===== Text segment =====

Building A Node.js Server That Won't Melt

spartango · on Jan 15, 2013

This is definitely neat; it's a simple, clever way to fail somewhat-gracefully.

Interestingly, this is one piece of a broader strategy for building scalable web applications, addressed in Matt Welsh's thesis (SEDA):

http://www.eecs.harvard.edu/~mdw/proj/seda/

If you haven't taken a look at the ideas in SEDA, it's definitely worth the time. Most modern web apps incorporate at least some pieces of it to great effect.

kenshiro_o · on Jan 16, 2013

That's a very good technique! I did not even know about the event loop lag until now... It feels good to get a daily education from Hacker News!

mnarayan01 · on Jan 15, 2013

  // check if we're toobusy() - note, this call is extremely fast, and returns
  // state that is calculated asynchronously.  
  if (toobusy()) res.send(503, "I'm busy right now, sorry.");

Saying it is calculated "asynchronously" seems pretty confusing in this context. Maybe "is cached at a fixed interval"?

firefoxman1 · on Jan 15, 2013

Side note: caching at a fixed interval is a great way to save CPU cycles. If you're serving 100req/s and you had to grab the current time within 1sec accuracy for them, you could have 1/100th the amount of Date calls by getting the time each second instead of each request.

lloydhilaiel · on Jan 15, 2013

I agree. /me fixes

wereHamster · on Jan 16, 2013

Nope, it is literally calculated asynchronously. Look at https://github.com/lloyd/node-toobusy/blob/master/toobusy.cc... and lines 91/92 which sets up the background timer.

jeffasinger · on Jan 15, 2013

Why you would do this, instead of putting your node server behind a more battle tested proxy, like Varnish or HAProxy, and limiting the number of simultaneous connections.

amatix · on Jan 15, 2013

Do both: each layer and service in an application should be able to manage its own load. Helps prevent cascading failures too.

Read up on Netflix's architecture, where they've talked about this a lot. And the book "Release It!: Design and Deploy Production-Ready Software" (Nygard), though Java-oriented in its examples, covers the concepts well.

===== Supplied data =====

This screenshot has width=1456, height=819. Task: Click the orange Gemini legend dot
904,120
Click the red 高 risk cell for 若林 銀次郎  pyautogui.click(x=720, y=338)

=====

**Objectives**
• A. Answer these questions about the Node.js server thread, one line each:
(i) Whose thesis does the first comment cite as SEDA?
(ii) What status code does the code snippet send when toobusy() returns true?
(iii) Which two proxies does the comment posted by jeffasinger name?
• B. List every username that posts a comment in the Node.js server thread.

**Expected results**
• A.
(i) Matt Welsh's
(ii) 503
(iii) Varnish and HAProxy

• B. spartango, kenshiro_o, mnarayan01, firefoxman1, lloydhilaiel, wereHamster, jeffasinger, amatix